Before a good while something terrible happened at Oracle. The result was that a lot of developers made a fork of OpenOffice.org and called it LibreOffice from that day on. We can be glad about that. It is my personal opinion that without this fork Oracle would not have donated OpenOffice.org to the Apache Software Foundation to become Apache OpenOffice. When this happened some people spread FUD around Apache OpenOffice (no reference - the web is full of it). Despite this the people around Apache OpenOffice managed to create a few new versions and graduated from the Apache Incubator (where all projects start. Or lets say most). Apache OpenOffice has proven that it is able to operate and create new releases.
Meanwhile some people are calling Apache OpenOffice a “dead horse”. I am not sure why there are so much emotions around it. It is a project as many projects. There are people working in their spare time because they want to do it. Terms like calling Open Source projects “dead horse” is not only dismissive it is a bad signal. It tells me, that the outside community is not thinking about the individuals who have fun coding Open Source. They are looking at brands. There is no rational reason to look at brands in Open Source, except maybe for evaluation purposes.

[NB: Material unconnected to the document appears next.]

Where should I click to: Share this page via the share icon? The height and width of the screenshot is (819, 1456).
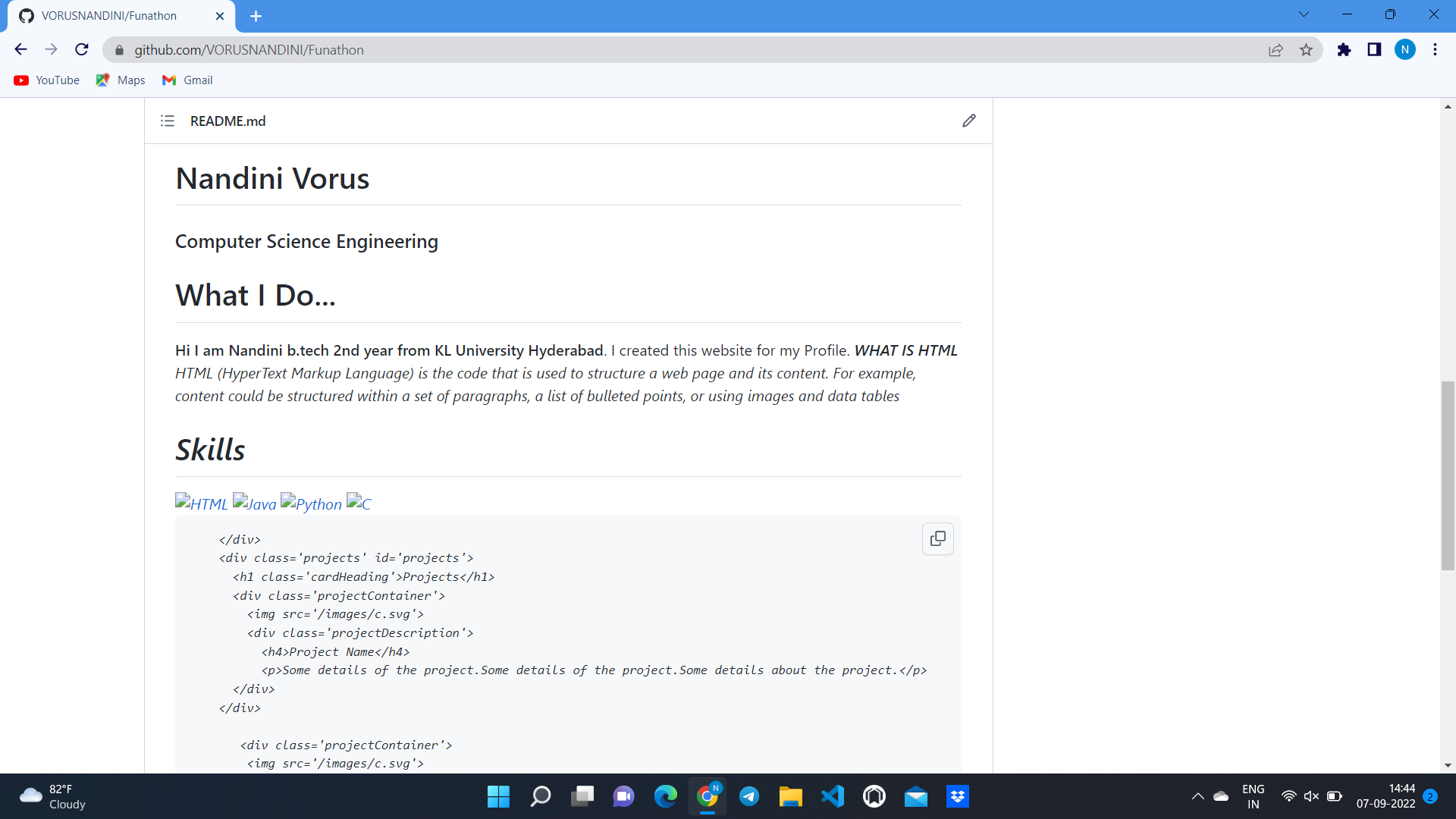point(1276,50)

For example, take Apache Commons. This project has had a lot activity in the past and many great components. Now there is Guava. And Apache Commons is not longer so hot as it was in the past. I am a Committer to Apache Commons. Am I pissed because Guava attracts more people? No. Of course I am looking at Guava and try to find out why they are so cool. And yes, I am even using Guava when it matches better than a similar Component in Commons. Finally there is some motivation in it when other people do the same things - just better (somehow). It is competition. Competition in Open Source is not making prices low. It makes the Quality better.

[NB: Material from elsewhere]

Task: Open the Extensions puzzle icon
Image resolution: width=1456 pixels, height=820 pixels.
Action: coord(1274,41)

Usually. But sometimes too much emotions (or marketing?) on brands let us forget that competition is a good thing.
As he mentioned, after the first blog post he became the “number one enemy” of LibreOffice. I was pretty surprised to read something like that.
Rob does only refer to this message. Luckily there are some other opinions as well. Marc Paré for example said the team needs to try to get better and provide verificable numbers. He said they need to work hard on it to determine the health of their community.

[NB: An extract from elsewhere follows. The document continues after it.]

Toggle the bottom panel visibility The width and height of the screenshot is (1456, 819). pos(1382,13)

He is right on that. And he is right when he later used the word “soap box”. He is not the only one who uses such a phrasing. Golem is one the biggest it news publishers in Germany and they wrote an article about this. They looked at what Rob wrote and
agreed the numbers might look strangementioned the argumentation is justifiable. But finally they came to the conclusion that Robs posts sound pedantic and like he was a sore loser. In my opinion, news portals should stay as objective as possible. The whole last paragraph is really questionable.
Let us hold on for one moment.
There are no enemies in Open Source. Everybody can make mistakes. We don’t know how these numbers were produced, but probably it’s an error. Or the creators simply didn’t know. It’s hard to judge. If you want to discuss that, it’s time to join the LibreOffice mailing lists.
We should remember that there is no LibreOffice vs Apache OpenOffice. There is just two groups of people who could benefit greatly from each other. It’s two great Office-Products. And now comes the best part: it’s two products with different licenses. GPL and AL. It’s up to you which fits better for you or your project. Both have great benefits.
Here is my suggestion: calm down. There is no battle. We have two winners out there. If somebody next to you tells you about dead horses, enemies, lost games or something else make him shut up. Open Source is not about marketing. It’s about fun creating great software. $$$ is secondary.
Imagine what happens if two such great, powerful and influencing projects help each other? Make love, not war. Soap Box operas just do harm to Open Source in general. We should all come back to what Open Source really is about: fun, freedom, software.